§ **Passage for review**
Plaintiff shareholder filed this derivative action against the Colgate-Palmolive Company as the nominal defendant, and against the members of Colgate’s board of directors. The complaint alleges that the directors breached their fiduciary duty to the corporation by adopting a “poison pill,” or anti-takeover plan. On behalf of Colgate, plaintiff seeks a declaratory judgment that the plan and its adoption are invalid and unlawful; a temporary and permanent injunction against the plan’s application; costs; and attorneys’ fees. The corporation has been properly served and Chicago counsel for the directors accepted service for them as a professional courtesy as if each had been served out of state and without waiving any jurisdictional objections.
Jurisdiction is properly based on diversity of citizenship, 28 U.S.C. § 1332. Plaintiff is an Illinois resident; Colgate is a Delaware corporation that is qualified to do business in Illinois, with its principal place of business in New York; the directors are variously residents of Connecticut, New York, Massachusetts, Texas and Vermont. For the purpose of subject matter jurisdiction, Colgate is properly treated as a defendant. The actual controversy or real collision of interests is between the shareholders, in the right of the corporation, and the directors, in control of the corporation. “The cause of action, to be sure, is that of the corporation. But the corporation has become through its managers hostile and antagonistic to the enforcement of the claim____ [This is] resolved by the pleadings and the nature of the dispute.” Smith v. Sperling, 354 U.S. 91, 97, 77 S.Ct. 1112, 1115, 1 L.Ed.2d 1205 (1957); see also Liddy v. Urbanek, 707 F.2d 1222, 1224 (11th Cir.1983) (corporation remains a de*569fendant where management malfeasance alleged); Schmidt v. Esquire, Inc., 210 F.2d 908, 912 (7th Cir.1954). Neither party addresses the question of which state’s law governs the plaintiff’s standing to bring this action or the substantive duties of the directors. “In general, the law of the state of incorporation is held to govern the liabilities of officers or directors to- the corporation and its stockholders. See Restatement [ (Second) of Conflict of Laws] § 309.” Shaffer v. Heitner, 433 U.S. 186, 215 n. 44, 97 S.Ct. 2569, 2585 n. 44, 53 L.Ed.2d 683 (1977). As disposition of the case does not turn on the choice of law, we do not address it.

§ **Given material**
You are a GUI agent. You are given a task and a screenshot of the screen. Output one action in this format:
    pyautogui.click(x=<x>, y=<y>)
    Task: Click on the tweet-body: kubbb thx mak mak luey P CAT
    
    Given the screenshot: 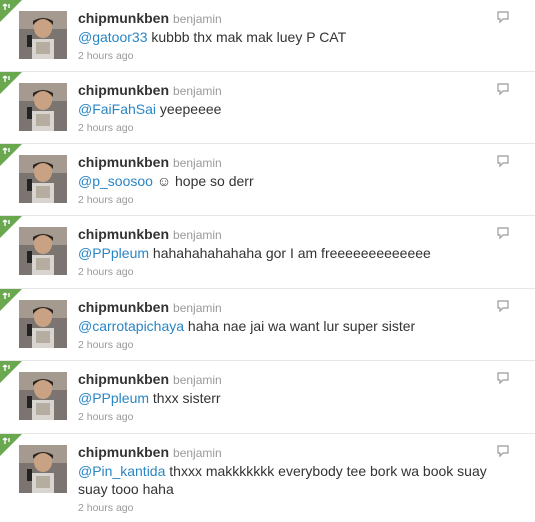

§ **Task requirements**
A - Repeat the passage of the Colgate opinion starting with "Plaintiff shareholder filed" and going on through "any jurisdictional objections.".
B - According to the Colgate opinion, why is Colgate properly treated as a defendant for the purpose of subject matter jurisdiction?
C - In the Colgate opinion, where does Colgate have its principal place of business?
The material comes from a different source than the Colgate opinion.

§ **Numbered responses**
A -
Plaintiff shareholder filed this derivative action against the Colgate-Palmolive Company as the nominal defendant, and against the members of Colgate’s board of directors. The complaint alleges that the directors breached their fiduciary duty to the corporation by adopting a “poison pill,” or anti-takeover plan. On behalf of Colgate, plaintiff seeks a declaratory judgment that the plan and its adoption are invalid and unlawful; a temporary and permanent injunction against the plan’s application; costs; and attorneys’ fees. The corporation has been properly served and Chicago counsel for the directors accepted service for them as a professional courtesy as if each had been served out of state and without waiving any jurisdictional objections.

B - The real collision of interests is between the shareholders, acting in the corporation's right, and the directors who control the corporation. Through its managers, the corporation has become hostile to enforcing the claim, so it remains a defendant.

C - New York.